How to improve interpolation performance?

Hi,
I already asked a similar question some time ago and the hints did not helped me.

So, I now provide a sample workflow with ~ 300.000 datasets:

  • there are some dozen of measid (measurement ids), lets say force, torque, voltage etc.
  • the relevant data is the “SampleValue” that is e.g. 1 N(ewton) or 2 V(olts)
  • and we have this data for several postions “DimensionValue” like 10 meters, 20 meters, …

I want to a do a kind of interpolation where I have the measurments ids, the DimensionValue but no SampleValue. The DimensionValues are mostly equidistant so the interpolation of the “missing value” knode is sufficent. Keep in mind that you cannot to a ungrouped interpolation since missing values can be at the beginning or end of each signal and thus the interpolation would mix values of different measurement ids

The “interpolation” lasts about 10 s on my notebook and on our KNIME server and I would fancy a big improvment by factor 5 using software improvements and no
interpolation_optimisation_01.knwf (3.2 MB)
hardware improvements.

Do you have any ideas?

Hi
Loops are by default slow. For hardware limitations I would suggest garbage collector node but I guess this “destroys” your caching idea.
Best way would be to avoid the loops. Hopefully someone has an idea and can help
br

1 Like

@spider

I hope that I have understood your problem. The easiest way to interpolate values within a group is to use the column expression node with a simple script to linearly interpolate values as follows:

if (!isMissing(column("SampleValue"))) {
    column("SampleValue");
} else {
    lower = column("measid") == column("measid", -1) ? column("SampleValue", -1) : column("SampleValue", +1);
    upper = column("measid") == column("measid", +1) ? column("SampleValue", +1) : column("SampleValue", -1);
    (lower + upper) / 2;
}
  • The script tests if SampleValue is missing. If it is not then it returns the sample value.
  • If the value is missing then it tests if the previous row was in the same measurement set. If so, it stores that value as the lower value, if not it use the next value. The +1, -1 values in the column() expression are indexers to access values in the next/previous row.
  • The process is repeated to test if the following measurement is in the same measurement set.
  • The interpolated value is just the average of the two values.

Note: In the Advanced Tab of the column expression node you will need to set multi-row access to one row before/after the current row.
Note 2: If you expect more than one missing value in a sequence you will need to adapt the script to bridge larger gaps.

Hope this helps
DiaAzul
LinkedIn | Medium | GitHub

4 Likes

Hi DiaAzul,
thanks for your proposal. It is real faster by a factor of 5 or 6. But you are right that it only works if there are no following missing values in the next row(s) and my data can have the following missing values. If it happen a 0 is inserted into Samples and and wrong value is calculated ((0.5+0)/2).

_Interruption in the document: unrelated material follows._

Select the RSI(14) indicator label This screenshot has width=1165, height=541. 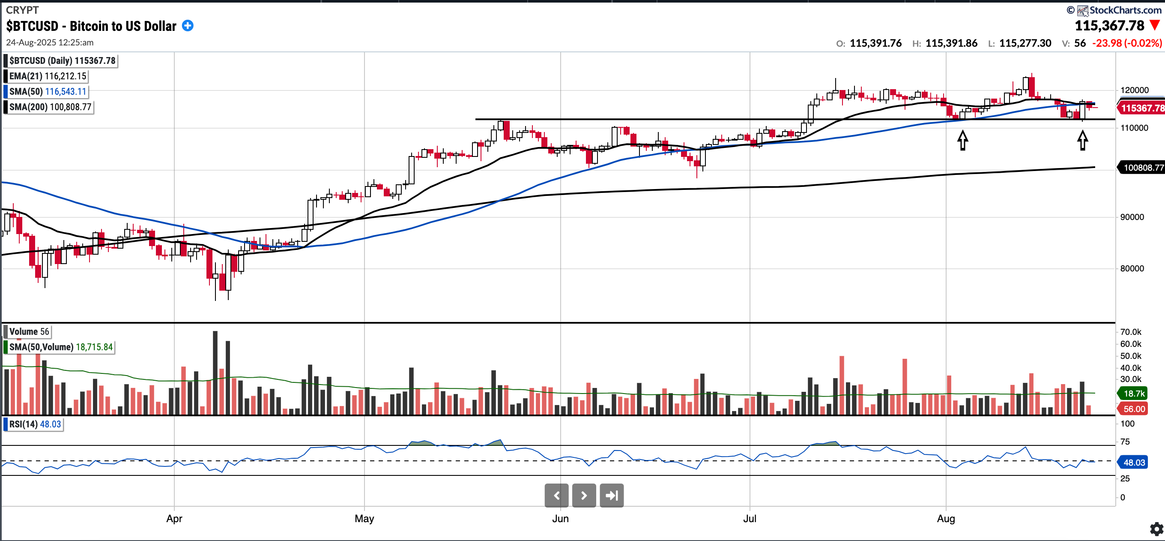click(x=34, y=424)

I did a small variation of yours but it only avoid the “0” in the Samples-column and just copies the values in the end but it is also not ver usefull (see below).

if (!isMissing(column("SampleValue"))) {
    column("SampleValue");
} else {
                          lower = column("measid") == column("measid", -1) ? column("SampleValue", -1) : column("SampleValue", +1);
    if(isMissing(lower)) {lower = column("measid") == column("measid", -2) ? column("SampleValue", -2) : column("SampleValue", +2);}
    if(isMissing(lower)) {lower = column("measid") == column("measid", -3) ? column("SampleValue", -3) : column("SampleValue", +3);}
    
                          upper = column("measid") == column("measid", +1) ? column("SampleValue", +1) : column("SampleValue", -1);
    if(isMissing(upper)) {upper = column("measid") == column("measid", +2) ? column("SampleValue", +2) : column("SampleValue", -2);}
    if(isMissing(upper)) {upper = column("measid") == column("measid", +3) ? column("SampleValue", +3) : column("SampleValue", -3);}
    (lower + upper) / 2;
    //average(lower,upper)
}

In the three tables (and the attached workflow) you can see it:

  1. On the left my old/slow idea with the loops using the interpolation of the missing values node that does a usefull interpolation.
  2. DiaAzul’s idea but generating artifacts and 0
  3. My simple modification of DiaAzul’s Idea

Do you have any other ideas?

interpolation_optimisation_3.knwf (3.1 MB)